Let $T$ be a closed operator with dense domain on a Banach space $X$. The resolvent set is defined to be
$$\rho(T)=\{z\in\mathbb C:z-T \text{ is bijective}\}.$$
For $z\in\rho(T)$, we define $R(z,T):=(z-T)^{-1}$.
So my understanding is that if $z\in\rho(T)$, then $R(z,T): X\to dom(T)$. What is not directly clear to me is that is range of $R(z,T)$ always equal to $dom(T)$ regardless of $z$?
It does seem true to me trivially but am I missing something?
Best Answer
No, you are missing nothing. Luckily, not behind every corner there is a hidden difficulty.
The resolvent set is, for a given operator, the set of numbers by which we can translate the operator to make it nice enough. Consider the intuitive example:
$X=\mathcal{C}^0([0,2])$ and $$ T:\text{Dom}(T)\to X,~(Tf)(x)=\begin{cases}\tfrac{1}{x}f(x)&x\neq0\\\lim_{x\to 0}\tfrac{1}{x}f(x)&x=0\end{cases} $$ where Dom$(T)$ is the set of functions for which the latter limit exists. As a multiplication operator, its spectrum is just the range of the multiplied function, that is $[\frac{1}{2},\infty)$. We have that 0 is in the resolvent set, thus this operator is invertible, and its inverse is of course given by the multiplication operator just with $x$, and is now everywhere defined, $$ T^{-1}:X\to X,~(T^{-1}f)(x)=xf(x). $$ Observe, that for any such $T^{-1}f$ the above limit exists, and hence we actually can write down the map $T^{-1}:X\to\text{Dom}(T)$ (which is the resolvent in 0 up to a sign).

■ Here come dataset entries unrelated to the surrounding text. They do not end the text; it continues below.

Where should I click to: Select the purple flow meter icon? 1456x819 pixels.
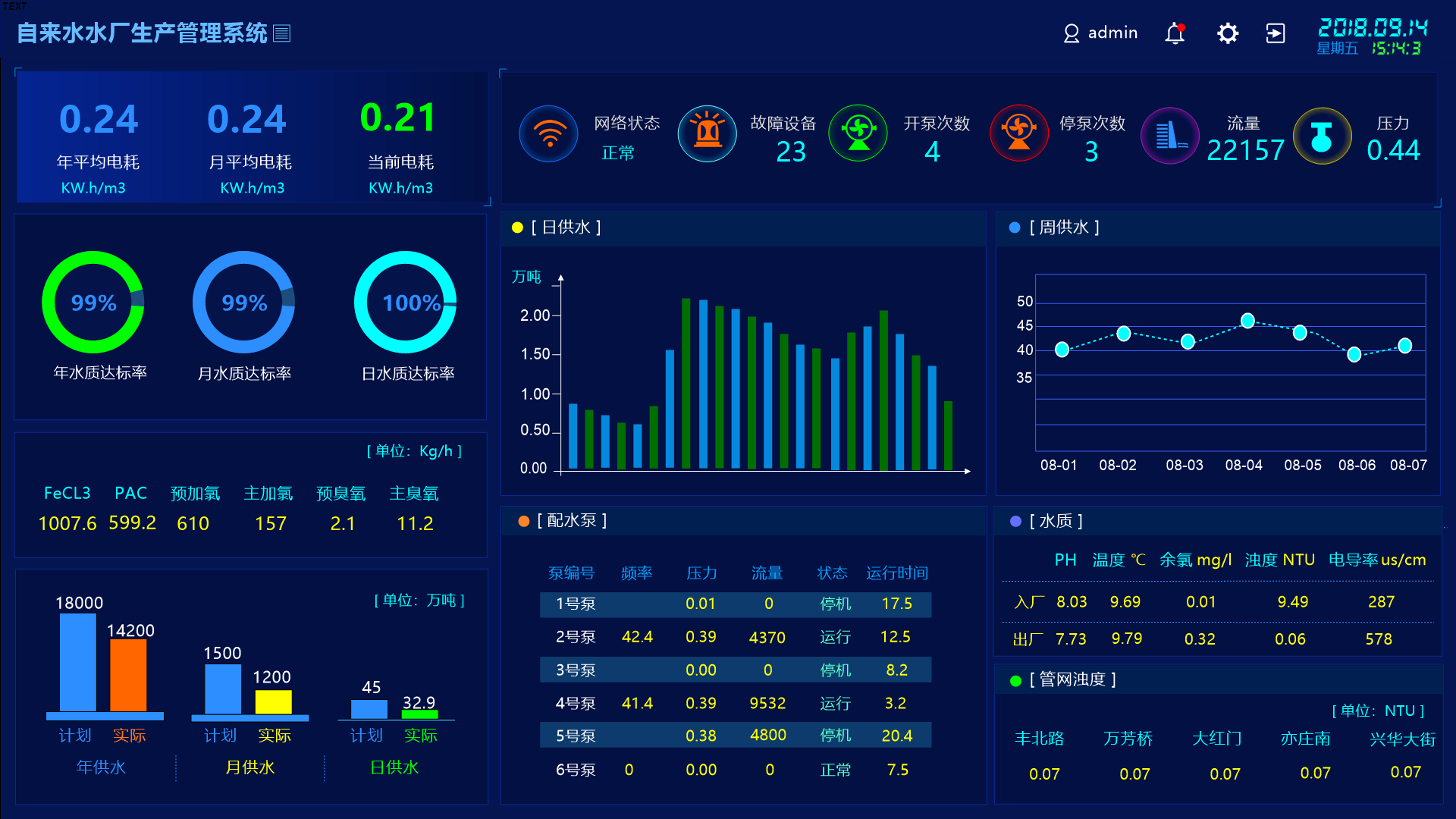point(1170,136)
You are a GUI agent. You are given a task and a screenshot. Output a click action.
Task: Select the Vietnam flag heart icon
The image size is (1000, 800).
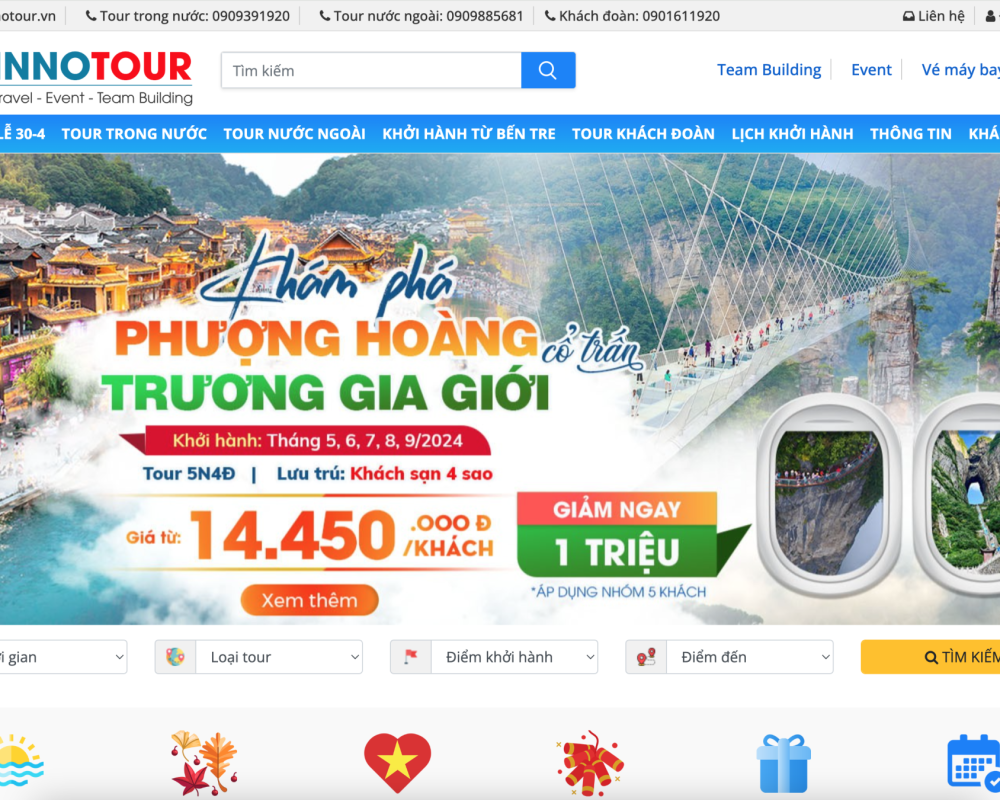397,763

By the very same arguments you have for any $\lambda<\frac{1}{2}$ that $(\lambda-T)^{-1}$ is the multiplication operator operator with the function $x\mapsto\frac{x}{x\lambda-1}$. With the very same argument, this operator maps any continuous function onto a function for which the above limit exists. You can see how the resolvent enforces this.
If you, however, pick a point in the spectrum, say $\lambda=1$, then the multiplication operator $\lambda-T$ multiplies by a function which has a zero, this multiplication can of course not be inverted by simply multiplying 1 over this function.